Assuntos 1000: Há quem duvide deste atentado em Juiz de Fora, insinuando tratar-se de uma farsa. 

Maquiavel: Esta foi a versão apresentada pelos defensores do antigo status quo, mas a tese vencedora é a de um ataque real. Bolsonaro usou esta e outras armas para chegar ao poder, dentro das regras políticas vigentes em seu país. 

Assuntos 1000: Mas ainda não ficou claro sobre o porquê das circunstâncias políticas estarem piores, de acordo com a sua visão. 

Maquiavel: A polarização política entre os partidários do antigo e do novo governo foi aos poucos comprometendo as relações sociais e as discussões políticas, que nunca foram muito amadurecidas em seu país, se transformaram em brigas, O governo anterior poderia ter poupado recursos para melhorar a economia e a educação, mas não fez isso. E o atual se aproveitou desse momento para conseguir o poder, e uma vez nele, cercou-se de pessoas sem preparo nem conhecimento, não necessariamente mal intencionadas, com o afã de moralizarem a República. 

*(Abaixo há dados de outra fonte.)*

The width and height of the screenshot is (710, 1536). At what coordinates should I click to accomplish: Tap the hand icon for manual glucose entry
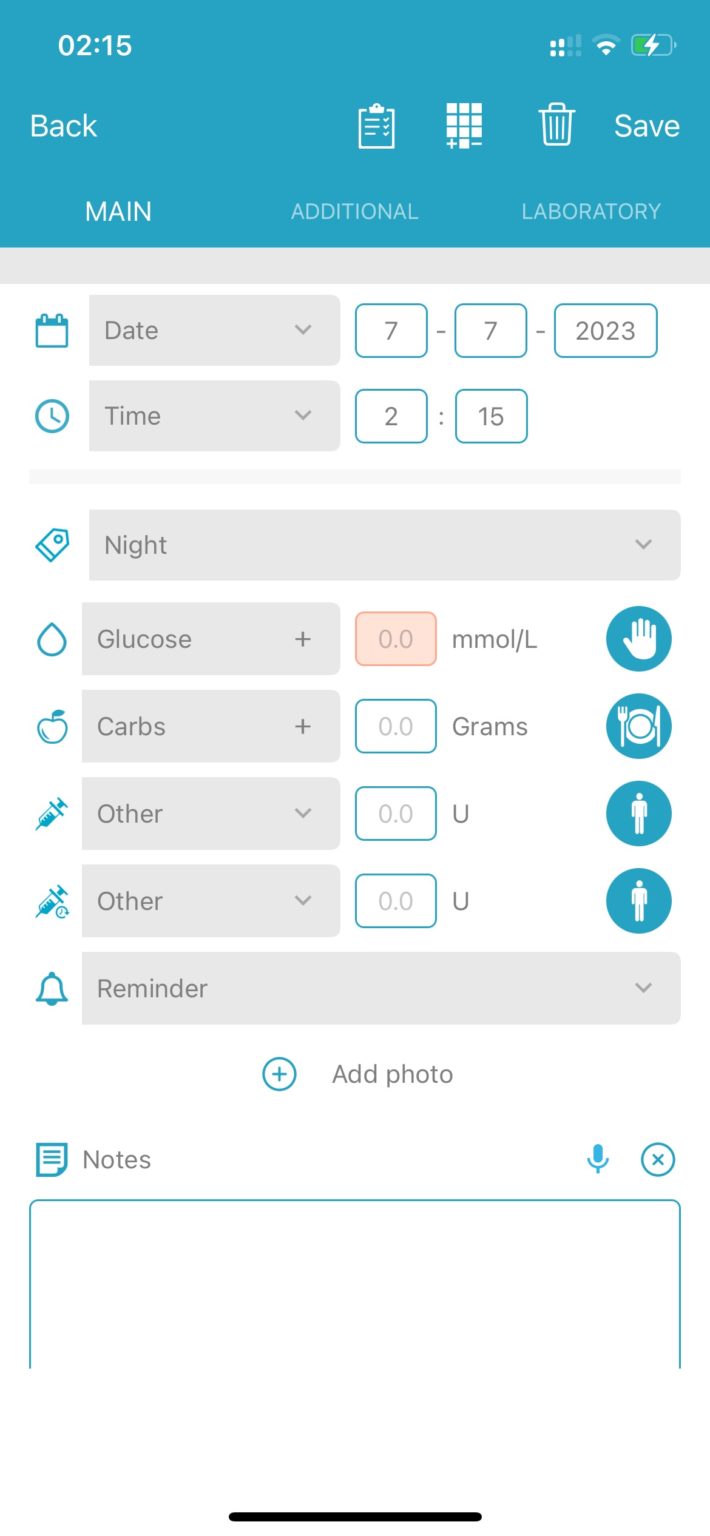(639, 639)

Assuntos 1000: Há indícios de crimes envolvendo alguns dos atuais ministros, como Ricardo Salles, do Meio Ambiente, acusado de envolvimento em contrabando de madeira. No seu entender, isso atrapalha a imagem do governo se vender como agente da moralização?

Maquiavel: Como deve compreender, um governo deve saber vender a sua imagem se quiser ser bem sucedido. Muitos estão notando incoerências entre o dizer e o fazer no governo Bolsonaro, apesar do seu empenho em sua defesa de uma "nova política", um termo vago mas ainda de muito apelo. Uma das coisas que noto é o desmantelamento dos movimentos anti-corrupção, que certamente ajudaram o presidente, mas agora estão sendo neutralizados antes de se voltarem contra ele. Mas o que faz o povo se sentir contente com seu governo é a situação econômica antes de tudo. E ela não melhorou, pois não foram criadas condições sustentáveis, durante a crise política, para evitar a piora da miséria e a volta da fome. Aliás, tudo piorou com a peste que está atacando o mundo em sua época, ceifando vidas, prejudicando as economias, levando à seclusão das pessoas, muitas delas arraigadas em sua visão de mundo, no que vocês chamam de bolhas sociais. 

Assuntos 1000: Esta é a pandemia de uma terrível doença respiratória, chamada COVID-19, capaz de se espalhar facilmente pelo ar e pelo contato direto. Até agora matou 500 mil pessoas apenas no Brasil. Qual o seu conselho para os brasileiros, após o hipotético fim da pandemia? E para o governo?

Maquiavel: Sabemos que epidemias não duram para sempre, e assim que esta peste cessar, os brasileiros deverão voltar às suas atividades normais, e abster-se de discussões inúteis movidas por visões de mundo estreitas e em desacordo com a realidade, e, sim, devem confiar na ciência de seu tempo. Deveriam se orgulhar de seus conhecimentos científicos serem mais sofisticados do que na minha época, o século XVI. Isso não significa defender cegamente os cientistas, apenas para contestarem seu governo aparentemente ignorante dos perigos desta peste, sem eles próprios, os críticos do mesmo governo, tomarem os devidos cuidados. Quanto ao presidente, ele está empregando seu repertório para manter a popularidade e manter o controle. Isso é natural de qualquer governante, cujo anseio é sempre manter-se no poder. Mas ele precisa avaliar bem os seus recursos para isso, e não se limitar apenas às palavras e aos discursos com seus simpatizantes, pois o grosso da população se deixa influenciar por ações, a não ser que o governante seja brilhante orador, e isso não é o caso neste seu país. Por fim, é curioso ver o presidente agir como muitos do século XVI, julgando-se imunes às pestes graças às suas convicções e procurando mostrar sua coragem enfrentando o perigo sem as defesas e os conhecimentos propícios. Isso costuma não dar certo.